SUPPLIED RECORDS
|---|

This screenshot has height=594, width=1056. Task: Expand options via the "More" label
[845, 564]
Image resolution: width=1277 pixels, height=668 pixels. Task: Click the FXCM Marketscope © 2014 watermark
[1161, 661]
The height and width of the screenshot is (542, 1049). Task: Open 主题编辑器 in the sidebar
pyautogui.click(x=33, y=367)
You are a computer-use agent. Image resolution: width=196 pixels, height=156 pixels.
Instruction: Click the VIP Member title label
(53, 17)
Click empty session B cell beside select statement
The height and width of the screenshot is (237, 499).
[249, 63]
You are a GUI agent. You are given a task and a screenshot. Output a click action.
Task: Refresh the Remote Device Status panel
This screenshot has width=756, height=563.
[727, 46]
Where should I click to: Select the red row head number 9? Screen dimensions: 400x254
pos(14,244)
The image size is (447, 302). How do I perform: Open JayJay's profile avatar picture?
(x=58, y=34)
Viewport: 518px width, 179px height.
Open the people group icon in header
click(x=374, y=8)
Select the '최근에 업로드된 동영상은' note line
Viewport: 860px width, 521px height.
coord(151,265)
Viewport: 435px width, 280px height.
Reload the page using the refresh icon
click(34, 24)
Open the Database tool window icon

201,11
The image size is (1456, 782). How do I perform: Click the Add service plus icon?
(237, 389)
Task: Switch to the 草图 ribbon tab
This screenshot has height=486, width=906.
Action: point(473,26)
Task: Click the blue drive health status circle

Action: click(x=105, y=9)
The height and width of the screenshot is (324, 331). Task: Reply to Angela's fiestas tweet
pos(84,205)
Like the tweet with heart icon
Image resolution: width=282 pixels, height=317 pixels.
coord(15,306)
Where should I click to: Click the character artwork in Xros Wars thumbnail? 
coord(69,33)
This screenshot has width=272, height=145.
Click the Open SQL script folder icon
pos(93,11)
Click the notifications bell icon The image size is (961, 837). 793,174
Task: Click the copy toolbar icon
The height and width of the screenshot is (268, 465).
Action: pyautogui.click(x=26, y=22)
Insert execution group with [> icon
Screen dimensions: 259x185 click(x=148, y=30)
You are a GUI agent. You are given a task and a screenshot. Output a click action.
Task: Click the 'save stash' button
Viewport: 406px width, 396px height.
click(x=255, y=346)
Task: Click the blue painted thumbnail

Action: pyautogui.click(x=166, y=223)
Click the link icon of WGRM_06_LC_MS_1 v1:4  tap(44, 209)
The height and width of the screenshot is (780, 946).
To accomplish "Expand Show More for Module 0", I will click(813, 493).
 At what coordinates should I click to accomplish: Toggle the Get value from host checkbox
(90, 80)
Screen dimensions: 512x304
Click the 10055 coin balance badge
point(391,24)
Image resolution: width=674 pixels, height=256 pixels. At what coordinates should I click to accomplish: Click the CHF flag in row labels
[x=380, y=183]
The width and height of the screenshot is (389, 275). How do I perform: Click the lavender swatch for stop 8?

|---|

EXERCISE PROMPT
Without skipping a line, print the listing once more exactly.

TASK OUTPUT
This screenshot has height=594, width=1056. Task: Expand options via the "More" label
[845, 564]
Image resolution: width=1277 pixels, height=668 pixels. Task: Click the FXCM Marketscope © 2014 watermark
[1161, 661]
The height and width of the screenshot is (542, 1049). Task: Open 主题编辑器 in the sidebar
pyautogui.click(x=33, y=367)
You are a computer-use agent. Image resolution: width=196 pixels, height=156 pixels.
Instruction: Click the VIP Member title label
(53, 17)
Click empty session B cell beside select statement
The height and width of the screenshot is (237, 499).
[249, 63]
You are a GUI agent. You are given a task and a screenshot. Output a click action.
Task: Refresh the Remote Device Status panel
This screenshot has width=756, height=563.
[727, 46]
Where should I click to: Select the red row head number 9? Screen dimensions: 400x254
pos(14,244)
The image size is (447, 302). How do I perform: Open JayJay's profile avatar picture?
(x=58, y=34)
Viewport: 518px width, 179px height.
Open the people group icon in header
click(x=374, y=8)
Select the '최근에 업로드된 동영상은' note line
Viewport: 860px width, 521px height.
coord(151,265)
Viewport: 435px width, 280px height.
Reload the page using the refresh icon
click(34, 24)
Open the Database tool window icon

201,11
The image size is (1456, 782). How do I perform: Click the Add service plus icon?
(237, 389)
Task: Switch to the 草图 ribbon tab
This screenshot has height=486, width=906.
Action: point(473,26)
Task: Click the blue drive health status circle

Action: click(x=105, y=9)
The height and width of the screenshot is (324, 331). Task: Reply to Angela's fiestas tweet
pos(84,205)
Like the tweet with heart icon
Image resolution: width=282 pixels, height=317 pixels.
coord(15,306)
Where should I click to: Click the character artwork in Xros Wars thumbnail? 
coord(69,33)
This screenshot has width=272, height=145.
Click the Open SQL script folder icon
pos(93,11)
Click the notifications bell icon The image size is (961, 837). 793,174
Task: Click the copy toolbar icon
The height and width of the screenshot is (268, 465).
Action: pyautogui.click(x=26, y=22)
Insert execution group with [> icon
Screen dimensions: 259x185 click(x=148, y=30)
You are a GUI agent. You are given a task and a screenshot. Output a click action.
Task: Click the 'save stash' button
Viewport: 406px width, 396px height.
click(x=255, y=346)
Task: Click the blue painted thumbnail

Action: pyautogui.click(x=166, y=223)
Click the link icon of WGRM_06_LC_MS_1 v1:4  tap(44, 209)
The height and width of the screenshot is (780, 946).
To accomplish "Expand Show More for Module 0", I will click(813, 493).
 At what coordinates should I click to accomplish: Toggle the Get value from host checkbox
(90, 80)
Screen dimensions: 512x304
Click the 10055 coin balance badge
point(391,24)
Image resolution: width=674 pixels, height=256 pixels. At what coordinates should I click to accomplish: Click the CHF flag in row labels
[x=380, y=183]
The width and height of the screenshot is (389, 275). How do I perform: Click the lavender swatch for stop 8?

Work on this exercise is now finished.